He rushed away from the palace, followed by laughter.

Running across a field toward his mother's house, he met a tall, black-haired girl clad in leaves. She stood in his path. “Stop!” she said.

“I should like to make your acquaintance,” said Perseus. “But I must bid farewell to my mother. I leave on the morning tide.”

“To seek the head of Medusa, no doubt.”

“How do you know?” cried Perseus. “You weren't there when I spoke of this.”

“But I know things,” said the girl.

“Are you perhaps the young sorceress so popular at court?”

“I am Dimona, yes. Everyone thinks I'm an apprentice witch, who learns faster than she's taught. And, in all modesty, I am adept at the dark arts. However, I must confess I've had a headstart. I'm not really human, you see. I'm a meadow nymph of the mushroom clan. I serve the goddess Athena and have been sent here on a special mission to help a half brother of hers who has fallen into deadly peril.”

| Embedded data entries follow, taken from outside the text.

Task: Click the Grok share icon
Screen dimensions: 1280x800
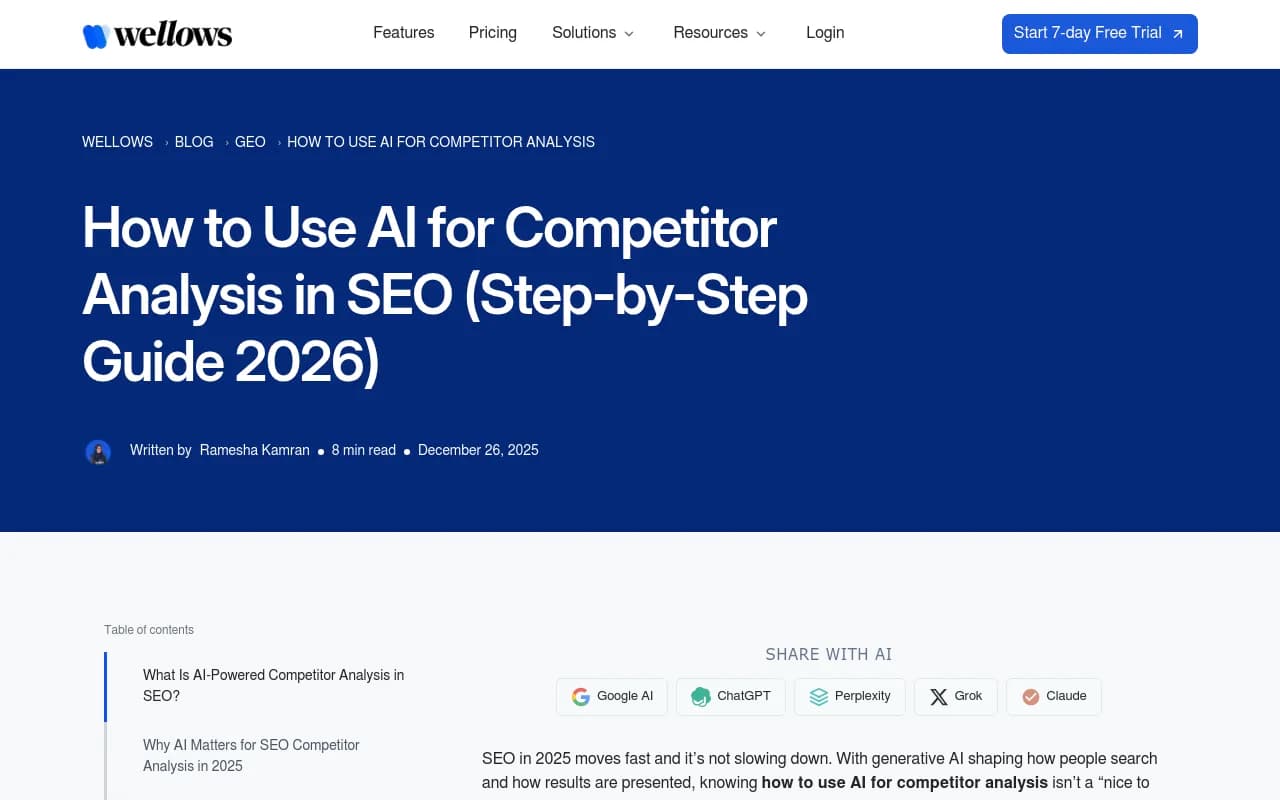Action: click(x=938, y=696)
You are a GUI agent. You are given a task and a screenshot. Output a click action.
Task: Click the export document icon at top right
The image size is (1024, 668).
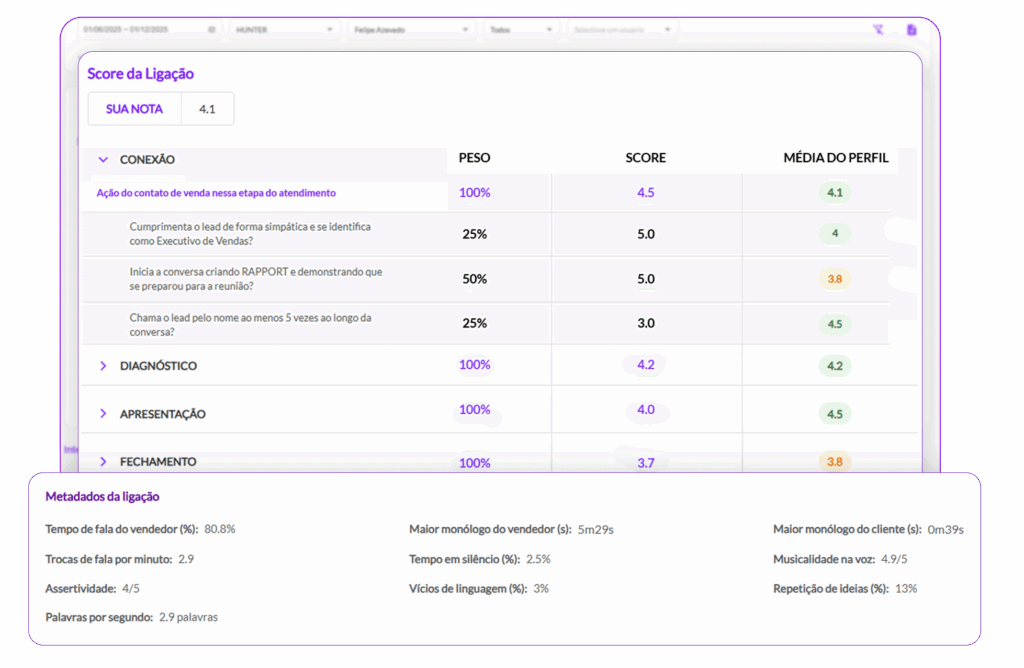pos(911,30)
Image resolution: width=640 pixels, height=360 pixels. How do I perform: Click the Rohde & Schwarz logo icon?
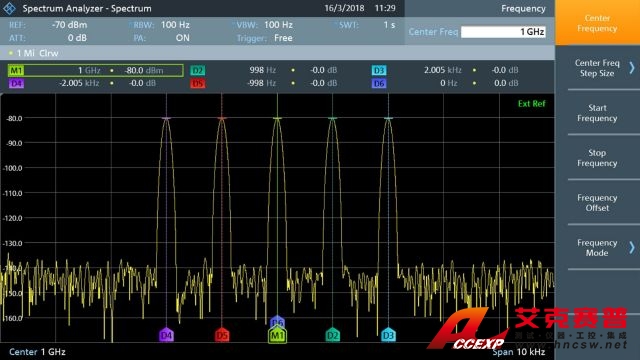[x=9, y=8]
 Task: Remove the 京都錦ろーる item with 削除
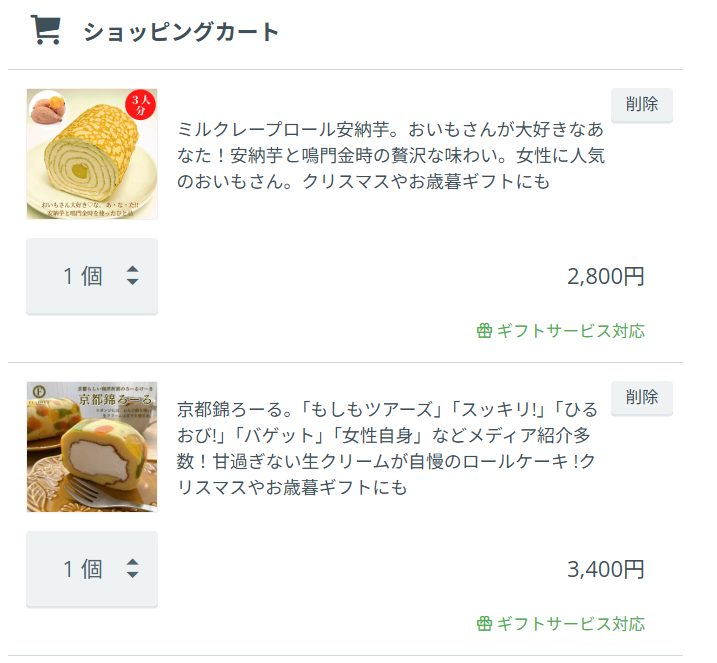(641, 397)
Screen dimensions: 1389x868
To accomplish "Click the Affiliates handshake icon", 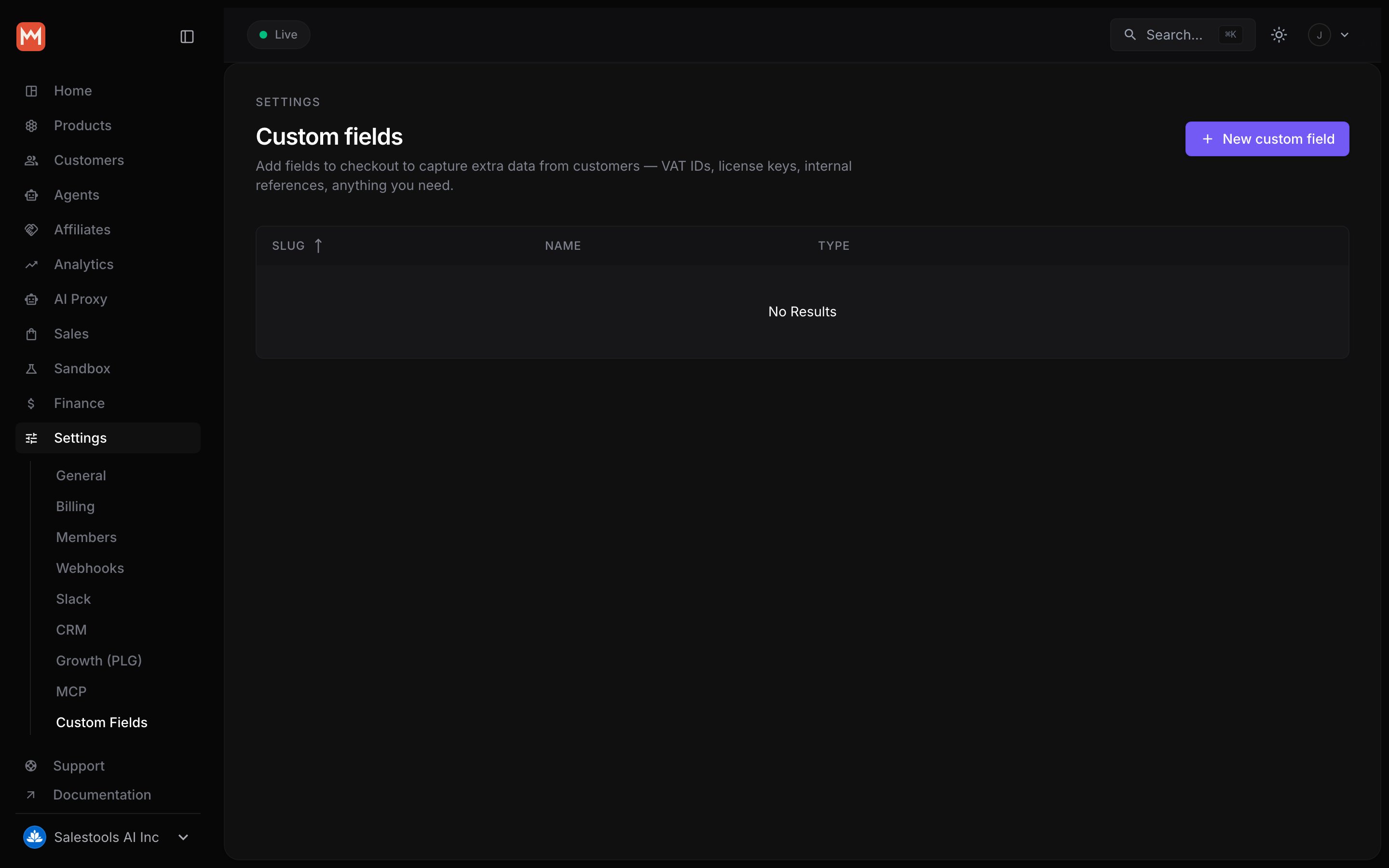I will click(31, 230).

“Half brother? Who might that be?” asked Perseus.

“Athena is a daughter of Zeus. Her half brother would therefore be a son of Zeus. Now the king of the gods has a thousand and three sons at the latest count, but not so many on this small island. In fact, you're the only one.”

“Oh … you're talking about me!”

“I don't know.… Athena said half brother, not half-
witted
brother. With such exalted parentage, your perceptions should be a bit quicker. Of course I'm talking about you. You're the only son of Zeus on this island, and the only one in deadly peril.”

“What peril?”

“Is not the king sending you after the head of Medusa?”

“He didn't send me. I volunteered.”

“I see.”

“In fact, he tried to discourage me. Urged me to do something a little less dangerous. But I chose this task.”

“Well, whether he's sending you or you're sending yourself, you're still going—which signifies deadly peril. Do you not agree? Or perhaps you think hunting Medusa is a recreational activity?”

Perseus laughed.

“What are you laughing at?”

“I'm not laughing
at
anything. I'm laughing with pleasure. You're quite beautiful, and you say funny things. Funny, sharp things.”

“Oh Goddess, give me strength,” cried Dimona. “This is a sweet boy, but with no more brains than a sand crab. Look, Perseus. My mistress, Athena, your half sister, takes a special interest in you and has sent me to help you. But you have to help me help you. So listen carefully, and try to understand. I'll speak slowly.”

He laughed again.

“Stop cackling, and listen. How do you intend to journey to the far place where Medusa dwells?”

“The king has offered me a ship,” said Perseus. “Complete with crew.”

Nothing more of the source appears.